To rule out deficiencies of glucose transporter 1 (GLUT1) and syntaxin–binding protein 1 (STXBP1), sequencing assays were carried out to analyse the SLC2A1 and STXBP1 genes, respectively. No abnormalities were detected, and sequencing of a number of genes known to be associated with epilepsy was also unremarkable. No evidence of glycosylation defects was found on serum sialotransferrin screening.1
Subsequent whole exome sequencing (WES) revealed a homozygous single nucleotide variant (c.121C>A; p.Leu41Met) mutation in DDC, the gene that codes for AADC. The patient’s parents refused a confirmatory cerebrospinal fluid metabolites panel and a trial of therapy with pyridoxine.1
Concluding, the researchers noted that tonic-clonic or focal seizures are only occasionally reported in patients with AADC deficiency.
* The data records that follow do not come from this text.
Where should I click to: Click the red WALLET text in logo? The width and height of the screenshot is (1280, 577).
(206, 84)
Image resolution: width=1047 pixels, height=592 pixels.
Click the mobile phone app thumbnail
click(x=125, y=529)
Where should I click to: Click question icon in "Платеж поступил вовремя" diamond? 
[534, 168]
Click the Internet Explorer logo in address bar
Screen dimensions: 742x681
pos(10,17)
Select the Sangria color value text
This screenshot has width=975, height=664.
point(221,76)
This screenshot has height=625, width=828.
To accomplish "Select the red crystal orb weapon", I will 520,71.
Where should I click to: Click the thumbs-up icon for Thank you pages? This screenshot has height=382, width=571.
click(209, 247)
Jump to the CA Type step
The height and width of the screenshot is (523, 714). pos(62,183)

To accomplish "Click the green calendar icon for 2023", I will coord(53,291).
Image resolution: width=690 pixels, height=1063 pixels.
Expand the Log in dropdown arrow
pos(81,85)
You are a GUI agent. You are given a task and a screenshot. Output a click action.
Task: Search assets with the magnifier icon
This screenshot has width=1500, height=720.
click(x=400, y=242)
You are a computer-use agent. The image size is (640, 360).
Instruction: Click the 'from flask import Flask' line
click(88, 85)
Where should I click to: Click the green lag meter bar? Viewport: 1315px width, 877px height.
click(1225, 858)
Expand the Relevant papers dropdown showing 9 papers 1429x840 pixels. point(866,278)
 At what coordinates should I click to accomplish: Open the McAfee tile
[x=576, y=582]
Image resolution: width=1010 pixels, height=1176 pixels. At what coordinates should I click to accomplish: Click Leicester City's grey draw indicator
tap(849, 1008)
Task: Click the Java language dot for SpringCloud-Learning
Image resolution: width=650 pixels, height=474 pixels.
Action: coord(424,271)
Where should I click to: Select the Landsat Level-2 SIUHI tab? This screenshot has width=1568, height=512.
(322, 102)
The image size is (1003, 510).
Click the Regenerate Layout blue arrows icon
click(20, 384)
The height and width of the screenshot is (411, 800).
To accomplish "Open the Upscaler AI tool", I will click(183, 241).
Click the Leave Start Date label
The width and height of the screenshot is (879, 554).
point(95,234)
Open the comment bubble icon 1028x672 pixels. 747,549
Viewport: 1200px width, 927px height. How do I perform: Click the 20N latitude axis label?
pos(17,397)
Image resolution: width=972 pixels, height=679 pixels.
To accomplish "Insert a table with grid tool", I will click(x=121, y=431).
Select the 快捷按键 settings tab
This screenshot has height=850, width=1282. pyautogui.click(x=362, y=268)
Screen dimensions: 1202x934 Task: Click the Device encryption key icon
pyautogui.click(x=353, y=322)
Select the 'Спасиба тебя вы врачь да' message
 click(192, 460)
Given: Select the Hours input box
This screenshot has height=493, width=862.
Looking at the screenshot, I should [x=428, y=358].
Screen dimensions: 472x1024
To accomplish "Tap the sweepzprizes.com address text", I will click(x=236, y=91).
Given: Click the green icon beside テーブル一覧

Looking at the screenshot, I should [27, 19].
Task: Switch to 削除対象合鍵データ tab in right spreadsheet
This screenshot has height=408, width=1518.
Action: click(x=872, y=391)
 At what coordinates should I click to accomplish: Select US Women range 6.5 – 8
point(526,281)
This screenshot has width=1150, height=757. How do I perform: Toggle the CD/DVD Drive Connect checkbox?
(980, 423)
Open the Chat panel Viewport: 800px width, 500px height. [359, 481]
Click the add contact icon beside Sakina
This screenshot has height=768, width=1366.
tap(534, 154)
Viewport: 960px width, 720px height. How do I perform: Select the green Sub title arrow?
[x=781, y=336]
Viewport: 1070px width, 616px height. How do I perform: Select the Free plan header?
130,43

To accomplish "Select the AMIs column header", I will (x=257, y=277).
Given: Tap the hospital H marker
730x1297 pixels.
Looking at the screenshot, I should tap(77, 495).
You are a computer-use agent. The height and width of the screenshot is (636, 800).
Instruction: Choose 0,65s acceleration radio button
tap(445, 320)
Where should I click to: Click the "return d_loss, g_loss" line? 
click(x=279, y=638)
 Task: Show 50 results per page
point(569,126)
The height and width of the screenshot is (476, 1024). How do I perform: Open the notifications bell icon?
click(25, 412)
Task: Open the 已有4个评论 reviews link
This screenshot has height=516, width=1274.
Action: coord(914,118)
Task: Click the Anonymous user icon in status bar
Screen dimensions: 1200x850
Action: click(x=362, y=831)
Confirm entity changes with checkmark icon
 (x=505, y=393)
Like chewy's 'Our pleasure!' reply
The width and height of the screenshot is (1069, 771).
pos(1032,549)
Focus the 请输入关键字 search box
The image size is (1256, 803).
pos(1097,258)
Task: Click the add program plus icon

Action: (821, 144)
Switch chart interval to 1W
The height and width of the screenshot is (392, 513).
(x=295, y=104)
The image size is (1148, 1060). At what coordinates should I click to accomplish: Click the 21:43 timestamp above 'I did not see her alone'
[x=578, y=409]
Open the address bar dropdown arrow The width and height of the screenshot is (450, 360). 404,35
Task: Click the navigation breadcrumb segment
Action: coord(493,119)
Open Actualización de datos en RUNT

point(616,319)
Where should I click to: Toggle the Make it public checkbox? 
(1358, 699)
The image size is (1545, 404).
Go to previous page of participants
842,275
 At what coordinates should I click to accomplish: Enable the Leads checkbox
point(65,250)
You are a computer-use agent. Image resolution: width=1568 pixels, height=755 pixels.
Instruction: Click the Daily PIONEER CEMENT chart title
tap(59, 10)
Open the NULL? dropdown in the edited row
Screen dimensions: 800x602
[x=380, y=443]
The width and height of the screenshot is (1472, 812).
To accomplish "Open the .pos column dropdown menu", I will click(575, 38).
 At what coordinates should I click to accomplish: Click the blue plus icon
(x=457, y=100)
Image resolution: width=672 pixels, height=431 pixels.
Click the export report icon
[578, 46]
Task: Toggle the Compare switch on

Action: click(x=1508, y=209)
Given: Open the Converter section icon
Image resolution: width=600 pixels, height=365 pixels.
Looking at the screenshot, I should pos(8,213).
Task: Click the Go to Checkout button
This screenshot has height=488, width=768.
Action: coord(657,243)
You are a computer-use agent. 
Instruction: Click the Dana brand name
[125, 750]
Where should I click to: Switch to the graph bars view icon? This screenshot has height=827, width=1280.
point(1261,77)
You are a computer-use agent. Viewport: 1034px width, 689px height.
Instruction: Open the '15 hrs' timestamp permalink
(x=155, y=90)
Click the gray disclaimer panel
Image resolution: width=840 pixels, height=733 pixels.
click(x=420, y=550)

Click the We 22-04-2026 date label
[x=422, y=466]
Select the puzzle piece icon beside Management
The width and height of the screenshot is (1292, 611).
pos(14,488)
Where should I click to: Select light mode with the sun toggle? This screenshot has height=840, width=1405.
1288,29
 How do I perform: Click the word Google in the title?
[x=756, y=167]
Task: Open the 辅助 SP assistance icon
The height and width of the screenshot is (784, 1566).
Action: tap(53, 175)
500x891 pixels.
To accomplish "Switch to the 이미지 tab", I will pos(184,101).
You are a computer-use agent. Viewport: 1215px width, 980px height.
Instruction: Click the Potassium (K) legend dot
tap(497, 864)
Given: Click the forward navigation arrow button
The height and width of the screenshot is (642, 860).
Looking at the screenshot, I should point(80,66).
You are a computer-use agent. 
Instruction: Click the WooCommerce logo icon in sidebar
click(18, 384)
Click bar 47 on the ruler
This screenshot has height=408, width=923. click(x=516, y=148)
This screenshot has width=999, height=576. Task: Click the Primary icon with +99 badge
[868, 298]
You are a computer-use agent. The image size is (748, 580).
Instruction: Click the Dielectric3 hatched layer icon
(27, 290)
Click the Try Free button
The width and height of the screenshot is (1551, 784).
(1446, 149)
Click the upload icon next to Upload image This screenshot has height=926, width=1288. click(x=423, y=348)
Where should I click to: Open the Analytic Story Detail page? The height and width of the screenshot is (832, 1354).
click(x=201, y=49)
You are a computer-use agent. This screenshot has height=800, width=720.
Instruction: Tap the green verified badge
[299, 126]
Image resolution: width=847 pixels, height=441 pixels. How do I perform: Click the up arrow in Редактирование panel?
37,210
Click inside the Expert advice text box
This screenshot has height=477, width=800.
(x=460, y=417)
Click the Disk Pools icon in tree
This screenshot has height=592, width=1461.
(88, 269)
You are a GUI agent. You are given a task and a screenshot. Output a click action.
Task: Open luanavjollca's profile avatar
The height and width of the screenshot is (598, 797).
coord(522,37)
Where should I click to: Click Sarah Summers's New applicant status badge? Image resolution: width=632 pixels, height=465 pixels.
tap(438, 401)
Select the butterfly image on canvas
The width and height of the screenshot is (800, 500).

However, this case study strengthens a possible link between DDC mutations and an electroclinical phenotype consistent with DEE, though further research will be needed to establish this.1
Severe DEE with infantile spasms is heterogeneous in aetiology and has been linked to a number of genetic abnormalities. In this case study, the underlying cause of the patient’s symptoms was initially elusive – assays did not reveal abnormalities in genes known to be associated with a DEE phenotype. However, on WES, a mutation in DDC was confirmed leading to a diagnosis of AADC deficiency.1
The exact incidence of AADC deficiency is unknown – patients are often misdiagnosed as clinical presentation can be similar to other neurological conditions, such as epilepsy. An accurate diagnosis is important in AADC deficiency, especially as therapeutic interventions are available. Dry blood spot testing for 3–O–methyldopa (3–OMD) levels and WES are becoming more accessible to help in the early diagnosis of the condition.1
- Marchese F, et al. J Pediatr Epilepsy. 2021;10(3):124–127.
- Wassenberg T, et al. Orphanet J Rare Dis. 2017;2:12.